Milton Friedman, économiste, prix nobel 1975, est le fondateur de l'école monétariste, ou école de chicago, on retrouve chez lui une base libérale classique (en fait néo-classique) dont une preuve
est l'importance qu'il porte à l'éducation, mais il est profondément conservateur (réactionnaire même).
Friedrich Hayek,prix nobel 1974, est l'un des principaux penseurs de l'école autrichienne, que l'on peut définir comme ultralibérale, on parle d'ailleurs souvent anarcho-capitalisme.
3 : La flat tax ou impot proportionnel est un impot à taux unique, il n'existe dans aucun pays puisqu'il existe toujours une partie minimale du revenu non imposé, ainsi les « flat tax »
des pays de l'est actuels sont des impots à deux tranches : 0% et le niveau de la flat tax. Au XIXeme siècle on parlait d'ailleurs d'impot faiblement progressif, ce qui explique que le manifeste du
parti communiste parle d'impot fortement progressif pour distinguer cet impot, des flat tax. Chez Friedman qui est un chaud partisan de la flat tax, elle est tempérée par l'allocation universelle
ou impot négatif (empruntée au mathématicien Cournot), ainsi l'impot est nettement progressif mais conforme à la théorie marginaliste que Friedman soutient.
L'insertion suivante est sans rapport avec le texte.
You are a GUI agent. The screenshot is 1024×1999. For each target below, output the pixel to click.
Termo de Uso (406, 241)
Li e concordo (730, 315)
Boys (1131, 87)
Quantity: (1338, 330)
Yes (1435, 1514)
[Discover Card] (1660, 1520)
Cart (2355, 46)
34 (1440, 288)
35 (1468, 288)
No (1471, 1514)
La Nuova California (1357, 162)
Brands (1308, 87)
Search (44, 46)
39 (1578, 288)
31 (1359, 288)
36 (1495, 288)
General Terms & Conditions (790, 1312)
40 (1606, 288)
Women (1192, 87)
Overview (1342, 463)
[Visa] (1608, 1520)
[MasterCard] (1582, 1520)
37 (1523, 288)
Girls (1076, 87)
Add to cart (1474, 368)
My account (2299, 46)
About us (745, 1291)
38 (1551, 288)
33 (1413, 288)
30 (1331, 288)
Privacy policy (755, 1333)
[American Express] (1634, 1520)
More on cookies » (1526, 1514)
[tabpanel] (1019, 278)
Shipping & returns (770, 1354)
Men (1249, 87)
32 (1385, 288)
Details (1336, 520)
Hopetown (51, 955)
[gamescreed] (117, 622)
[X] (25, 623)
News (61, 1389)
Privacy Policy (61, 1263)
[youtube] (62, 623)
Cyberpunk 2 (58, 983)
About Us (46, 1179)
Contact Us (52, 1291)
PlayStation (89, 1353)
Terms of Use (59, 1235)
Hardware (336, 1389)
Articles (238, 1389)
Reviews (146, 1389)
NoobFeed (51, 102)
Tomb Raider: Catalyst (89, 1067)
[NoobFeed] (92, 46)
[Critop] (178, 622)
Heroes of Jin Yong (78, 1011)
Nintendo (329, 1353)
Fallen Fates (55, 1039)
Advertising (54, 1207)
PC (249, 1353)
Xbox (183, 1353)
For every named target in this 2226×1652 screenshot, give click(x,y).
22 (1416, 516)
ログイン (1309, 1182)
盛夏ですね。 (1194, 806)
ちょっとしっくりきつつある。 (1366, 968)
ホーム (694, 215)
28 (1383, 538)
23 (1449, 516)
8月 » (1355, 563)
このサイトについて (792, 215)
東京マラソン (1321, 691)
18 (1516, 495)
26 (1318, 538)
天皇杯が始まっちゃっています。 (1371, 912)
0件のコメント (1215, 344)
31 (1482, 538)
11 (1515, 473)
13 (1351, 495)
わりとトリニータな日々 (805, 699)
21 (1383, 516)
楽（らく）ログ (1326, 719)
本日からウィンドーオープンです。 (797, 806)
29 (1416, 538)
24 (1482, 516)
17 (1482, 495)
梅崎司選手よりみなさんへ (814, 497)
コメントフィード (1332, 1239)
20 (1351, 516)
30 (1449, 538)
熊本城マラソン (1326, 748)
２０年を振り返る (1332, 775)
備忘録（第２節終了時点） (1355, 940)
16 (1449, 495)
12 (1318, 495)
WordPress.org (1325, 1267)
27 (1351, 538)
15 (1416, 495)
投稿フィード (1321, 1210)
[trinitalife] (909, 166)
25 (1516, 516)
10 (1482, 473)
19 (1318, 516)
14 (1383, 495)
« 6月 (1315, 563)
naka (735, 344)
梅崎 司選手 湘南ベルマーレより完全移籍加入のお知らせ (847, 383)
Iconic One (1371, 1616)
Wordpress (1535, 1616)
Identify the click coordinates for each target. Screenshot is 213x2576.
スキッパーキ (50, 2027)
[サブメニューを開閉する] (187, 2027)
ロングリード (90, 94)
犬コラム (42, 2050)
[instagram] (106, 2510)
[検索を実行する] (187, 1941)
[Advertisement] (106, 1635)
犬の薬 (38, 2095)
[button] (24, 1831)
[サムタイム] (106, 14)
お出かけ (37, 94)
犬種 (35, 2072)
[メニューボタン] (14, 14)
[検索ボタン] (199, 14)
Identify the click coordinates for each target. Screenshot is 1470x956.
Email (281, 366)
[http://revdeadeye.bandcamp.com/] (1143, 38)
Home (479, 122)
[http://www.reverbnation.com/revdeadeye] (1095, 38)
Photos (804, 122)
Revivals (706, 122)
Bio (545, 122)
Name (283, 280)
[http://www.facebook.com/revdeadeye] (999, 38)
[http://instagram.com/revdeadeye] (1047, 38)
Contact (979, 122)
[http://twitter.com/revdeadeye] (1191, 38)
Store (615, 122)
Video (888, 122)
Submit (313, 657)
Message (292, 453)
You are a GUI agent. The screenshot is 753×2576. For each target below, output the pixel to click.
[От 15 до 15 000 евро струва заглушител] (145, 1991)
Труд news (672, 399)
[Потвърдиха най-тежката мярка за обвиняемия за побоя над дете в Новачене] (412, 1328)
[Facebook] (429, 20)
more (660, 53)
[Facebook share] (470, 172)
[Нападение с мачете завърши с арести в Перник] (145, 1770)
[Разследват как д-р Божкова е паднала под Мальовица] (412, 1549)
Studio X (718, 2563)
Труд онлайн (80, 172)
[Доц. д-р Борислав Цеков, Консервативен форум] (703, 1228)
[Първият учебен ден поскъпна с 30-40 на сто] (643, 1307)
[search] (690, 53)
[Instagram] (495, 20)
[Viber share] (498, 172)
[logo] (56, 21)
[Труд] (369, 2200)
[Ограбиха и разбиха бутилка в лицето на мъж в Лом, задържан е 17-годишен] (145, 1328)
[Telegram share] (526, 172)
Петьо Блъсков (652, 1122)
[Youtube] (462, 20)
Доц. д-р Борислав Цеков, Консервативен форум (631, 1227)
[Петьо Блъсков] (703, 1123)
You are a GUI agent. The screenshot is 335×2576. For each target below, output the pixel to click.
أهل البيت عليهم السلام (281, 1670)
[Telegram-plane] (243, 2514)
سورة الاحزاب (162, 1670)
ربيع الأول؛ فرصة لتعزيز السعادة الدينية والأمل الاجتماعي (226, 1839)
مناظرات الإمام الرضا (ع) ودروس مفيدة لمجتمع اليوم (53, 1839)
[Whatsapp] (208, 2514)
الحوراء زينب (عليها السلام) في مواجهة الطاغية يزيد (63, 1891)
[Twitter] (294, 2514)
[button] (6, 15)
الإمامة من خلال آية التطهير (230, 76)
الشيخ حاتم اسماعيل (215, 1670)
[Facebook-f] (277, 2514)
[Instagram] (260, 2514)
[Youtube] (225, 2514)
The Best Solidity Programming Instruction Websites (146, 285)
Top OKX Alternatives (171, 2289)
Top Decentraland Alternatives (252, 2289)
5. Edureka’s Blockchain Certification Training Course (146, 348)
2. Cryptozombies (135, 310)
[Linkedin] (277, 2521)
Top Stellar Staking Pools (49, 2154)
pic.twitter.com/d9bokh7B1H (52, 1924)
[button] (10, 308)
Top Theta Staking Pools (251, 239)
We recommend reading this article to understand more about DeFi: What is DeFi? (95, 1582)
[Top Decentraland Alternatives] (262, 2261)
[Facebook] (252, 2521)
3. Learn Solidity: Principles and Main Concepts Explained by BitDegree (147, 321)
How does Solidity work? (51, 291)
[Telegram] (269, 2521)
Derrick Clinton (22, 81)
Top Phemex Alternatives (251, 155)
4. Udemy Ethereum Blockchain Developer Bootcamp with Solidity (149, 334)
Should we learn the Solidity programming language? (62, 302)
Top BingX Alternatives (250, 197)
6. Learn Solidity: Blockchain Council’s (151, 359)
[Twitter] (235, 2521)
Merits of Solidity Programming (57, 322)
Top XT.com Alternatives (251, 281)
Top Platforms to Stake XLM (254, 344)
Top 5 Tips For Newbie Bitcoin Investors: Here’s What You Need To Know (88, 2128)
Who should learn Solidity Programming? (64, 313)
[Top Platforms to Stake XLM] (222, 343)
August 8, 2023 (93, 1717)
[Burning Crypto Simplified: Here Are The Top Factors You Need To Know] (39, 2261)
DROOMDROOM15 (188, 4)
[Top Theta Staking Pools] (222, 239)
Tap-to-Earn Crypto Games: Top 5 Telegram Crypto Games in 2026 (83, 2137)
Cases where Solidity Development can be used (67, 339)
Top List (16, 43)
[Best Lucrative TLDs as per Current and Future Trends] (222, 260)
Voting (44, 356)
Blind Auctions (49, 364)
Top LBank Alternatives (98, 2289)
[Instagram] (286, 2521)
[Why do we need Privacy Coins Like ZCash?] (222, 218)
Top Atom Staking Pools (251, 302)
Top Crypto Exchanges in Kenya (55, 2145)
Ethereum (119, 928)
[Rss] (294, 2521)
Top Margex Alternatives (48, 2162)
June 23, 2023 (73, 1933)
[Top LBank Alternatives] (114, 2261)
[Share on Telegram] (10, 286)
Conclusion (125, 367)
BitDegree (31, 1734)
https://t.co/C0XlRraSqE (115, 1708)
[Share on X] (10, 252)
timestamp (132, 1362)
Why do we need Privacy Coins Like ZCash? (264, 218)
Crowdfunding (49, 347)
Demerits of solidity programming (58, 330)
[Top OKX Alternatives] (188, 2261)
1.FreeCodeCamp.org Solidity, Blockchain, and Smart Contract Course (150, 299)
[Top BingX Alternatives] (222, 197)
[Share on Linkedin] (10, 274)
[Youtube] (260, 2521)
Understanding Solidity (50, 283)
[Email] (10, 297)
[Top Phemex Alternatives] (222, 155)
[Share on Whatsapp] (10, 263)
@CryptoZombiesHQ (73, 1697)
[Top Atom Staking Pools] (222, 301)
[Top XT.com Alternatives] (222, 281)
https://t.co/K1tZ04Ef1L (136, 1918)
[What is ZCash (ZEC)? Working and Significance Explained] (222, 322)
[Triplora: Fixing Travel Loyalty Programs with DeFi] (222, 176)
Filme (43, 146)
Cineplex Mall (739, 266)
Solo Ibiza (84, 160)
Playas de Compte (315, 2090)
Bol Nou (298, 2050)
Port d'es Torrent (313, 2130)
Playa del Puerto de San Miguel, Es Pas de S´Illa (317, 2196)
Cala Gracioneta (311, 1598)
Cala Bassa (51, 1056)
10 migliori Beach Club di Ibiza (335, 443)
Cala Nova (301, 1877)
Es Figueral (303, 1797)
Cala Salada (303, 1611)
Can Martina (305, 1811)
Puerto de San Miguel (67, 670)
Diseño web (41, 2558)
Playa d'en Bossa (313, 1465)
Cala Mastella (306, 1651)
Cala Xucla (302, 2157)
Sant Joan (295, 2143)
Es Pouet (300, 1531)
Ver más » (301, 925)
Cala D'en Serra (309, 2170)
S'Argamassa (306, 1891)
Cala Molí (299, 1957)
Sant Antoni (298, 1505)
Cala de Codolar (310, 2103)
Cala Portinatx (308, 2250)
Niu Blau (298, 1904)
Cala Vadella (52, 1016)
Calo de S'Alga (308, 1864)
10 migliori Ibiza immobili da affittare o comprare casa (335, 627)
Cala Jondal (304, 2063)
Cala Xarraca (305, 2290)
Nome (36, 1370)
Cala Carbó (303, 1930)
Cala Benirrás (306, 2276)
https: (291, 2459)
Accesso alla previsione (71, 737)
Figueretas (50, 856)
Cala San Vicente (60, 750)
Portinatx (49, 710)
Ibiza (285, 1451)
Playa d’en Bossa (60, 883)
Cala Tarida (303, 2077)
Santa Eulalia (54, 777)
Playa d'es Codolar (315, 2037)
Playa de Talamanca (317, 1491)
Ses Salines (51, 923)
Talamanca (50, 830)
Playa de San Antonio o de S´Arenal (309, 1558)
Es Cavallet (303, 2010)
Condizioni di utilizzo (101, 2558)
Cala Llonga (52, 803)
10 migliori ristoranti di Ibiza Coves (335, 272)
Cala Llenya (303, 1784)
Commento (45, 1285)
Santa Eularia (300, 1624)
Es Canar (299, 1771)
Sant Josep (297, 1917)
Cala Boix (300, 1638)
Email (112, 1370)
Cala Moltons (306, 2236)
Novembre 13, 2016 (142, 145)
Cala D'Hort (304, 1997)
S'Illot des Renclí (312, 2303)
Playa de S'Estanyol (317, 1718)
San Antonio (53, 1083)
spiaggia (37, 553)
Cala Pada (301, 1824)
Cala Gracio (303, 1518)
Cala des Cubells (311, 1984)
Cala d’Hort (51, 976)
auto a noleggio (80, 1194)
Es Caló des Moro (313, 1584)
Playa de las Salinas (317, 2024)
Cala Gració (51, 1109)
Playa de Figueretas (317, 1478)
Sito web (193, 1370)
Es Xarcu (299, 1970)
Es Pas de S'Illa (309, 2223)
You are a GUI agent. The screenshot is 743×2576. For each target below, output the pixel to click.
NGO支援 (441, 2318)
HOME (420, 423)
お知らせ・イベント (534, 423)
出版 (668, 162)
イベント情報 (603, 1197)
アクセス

4: James M. Buchanan, économiste libéral prix nobel 1986, fondateur de la théorie du « public choice »
5: Ronald Coase, économiste libéral prix nobel 1991, théoricien de la transaction.


Emmanuel Palesi 10/05/2010 20:13


quelques remarques préliminaires :
La globalisation n'est pas une invention de l'école néo-libérale monétariste, dès le début du XIXeme les économistes classiques l'avaient théorisées (Smith, Ricardo) même Marx en parle comme d'un
phénomène inéluctable au système capitaliste (il parle de la construction du "marché de l'univers").
Hayek n'est pas un chicago boy mais un économiste de l'école ultralibérale autrichienne, il est d'ailleurs fondamentalement opposé à l'existence des banques centrales contrairement aux
monétaristes.
L'influence des chicago boys ne s'est matérialisée qu'au Chili sous Pinochet, leur influence sous le régime Vidéla en Argentine est quasiment nulle (malgré ce qu'affirme wikipedia) par contre une
politique libérale a bien eu lieu sous la dictature dite de la "révolution argentine" entre 1967 et 1970.